== Segment start ==

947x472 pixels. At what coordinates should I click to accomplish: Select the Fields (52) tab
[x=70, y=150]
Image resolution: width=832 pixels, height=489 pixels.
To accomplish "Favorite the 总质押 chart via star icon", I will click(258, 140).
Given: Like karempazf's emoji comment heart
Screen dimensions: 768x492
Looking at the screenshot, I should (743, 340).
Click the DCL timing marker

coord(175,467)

== Segment end ==

- **Directions for this task**:
Only the last part of the records is wanted. Repeat it exactly, beginning at the line containing "Given: Like karempazf's emoji comment heart" and ending at the final line.

- **Exercise result**:
Given: Like karempazf's emoji comment heart
Screen dimensions: 768x492
Looking at the screenshot, I should (743, 340).
Click the DCL timing marker

coord(175,467)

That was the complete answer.